Your objective ::
If a line in the entries contains the string "computer", include that line in your answer.

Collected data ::
==================================================

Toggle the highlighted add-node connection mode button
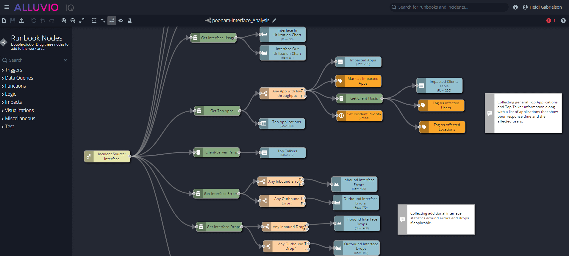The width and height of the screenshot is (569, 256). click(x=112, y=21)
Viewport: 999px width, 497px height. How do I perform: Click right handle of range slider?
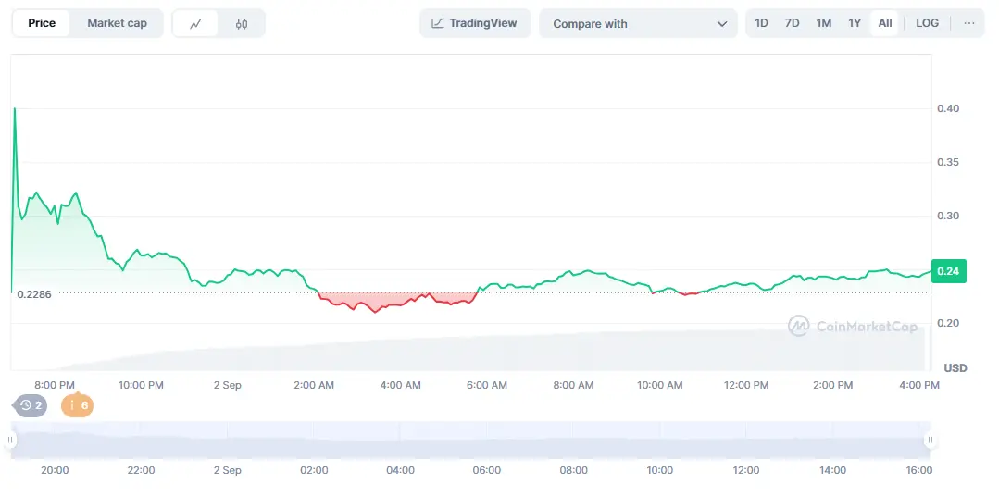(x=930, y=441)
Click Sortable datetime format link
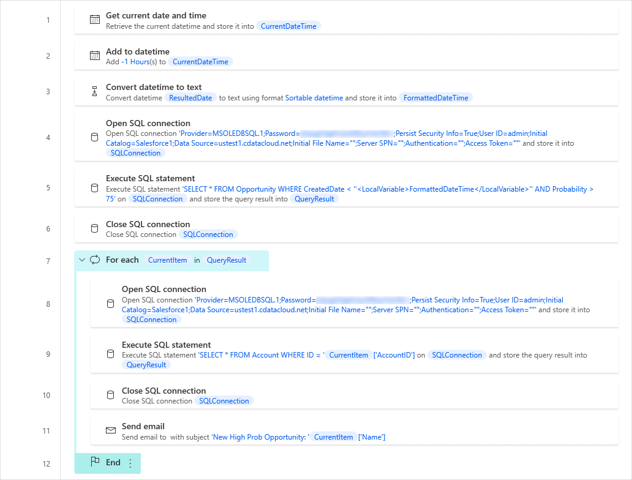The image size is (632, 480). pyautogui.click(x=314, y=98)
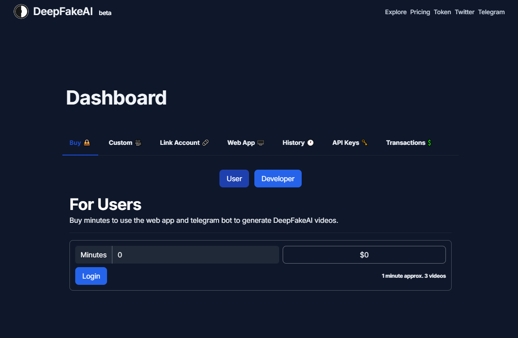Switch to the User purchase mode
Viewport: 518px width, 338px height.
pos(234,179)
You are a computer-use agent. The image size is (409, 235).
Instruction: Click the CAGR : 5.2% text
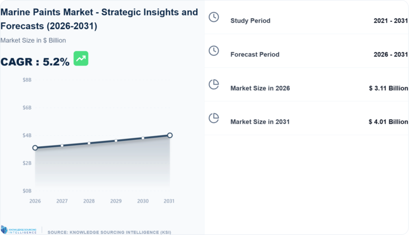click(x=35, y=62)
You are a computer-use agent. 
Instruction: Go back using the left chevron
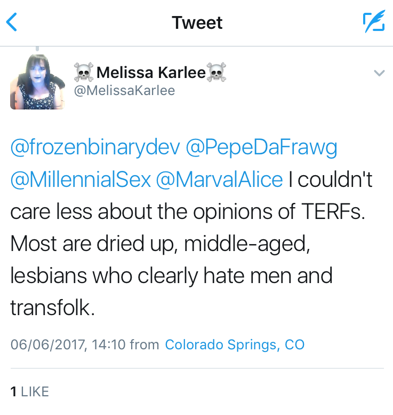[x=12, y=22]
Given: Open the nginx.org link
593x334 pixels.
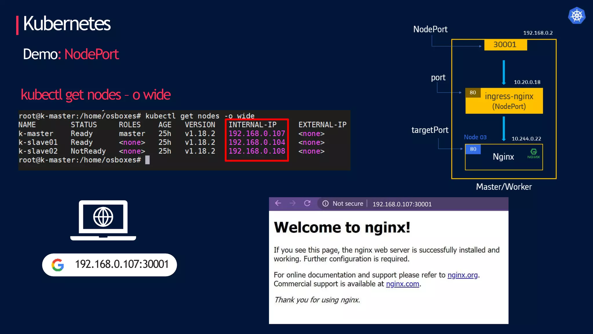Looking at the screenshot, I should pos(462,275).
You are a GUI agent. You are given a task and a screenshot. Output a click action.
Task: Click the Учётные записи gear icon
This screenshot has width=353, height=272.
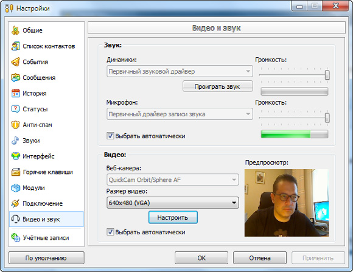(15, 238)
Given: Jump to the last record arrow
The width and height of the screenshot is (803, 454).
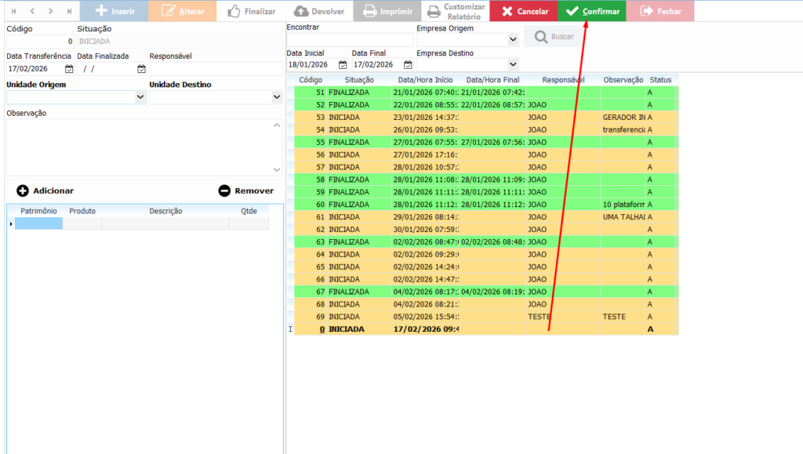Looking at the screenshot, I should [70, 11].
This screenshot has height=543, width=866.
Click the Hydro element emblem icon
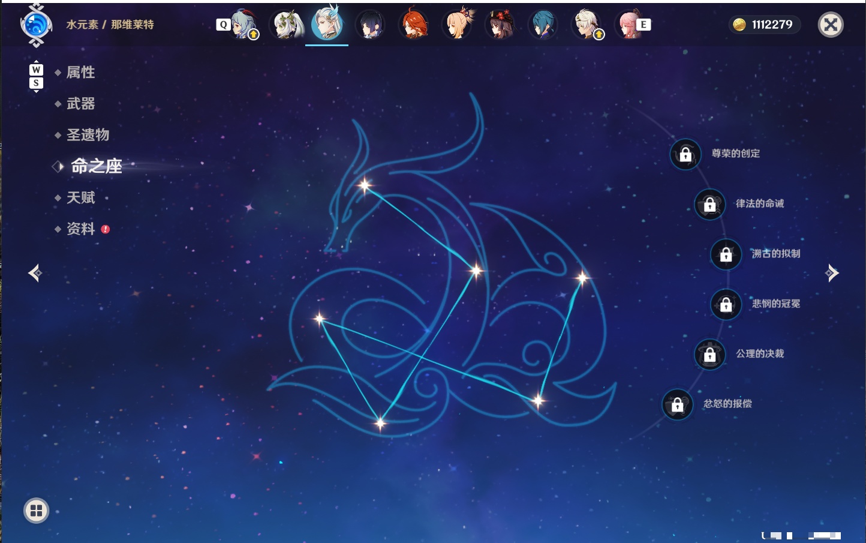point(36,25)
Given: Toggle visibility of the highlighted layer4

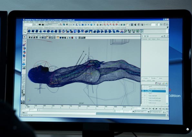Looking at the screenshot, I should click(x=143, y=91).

==================================================

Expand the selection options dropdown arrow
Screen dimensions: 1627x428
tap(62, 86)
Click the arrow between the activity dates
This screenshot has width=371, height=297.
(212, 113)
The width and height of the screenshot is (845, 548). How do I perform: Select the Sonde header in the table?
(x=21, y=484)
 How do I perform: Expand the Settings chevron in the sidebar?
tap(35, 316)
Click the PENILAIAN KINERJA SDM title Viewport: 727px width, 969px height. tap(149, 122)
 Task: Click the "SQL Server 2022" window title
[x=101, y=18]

==================================================

Finished task ::
You are a computer-use agent. The image size is (409, 235).
You are a computer-use agent. 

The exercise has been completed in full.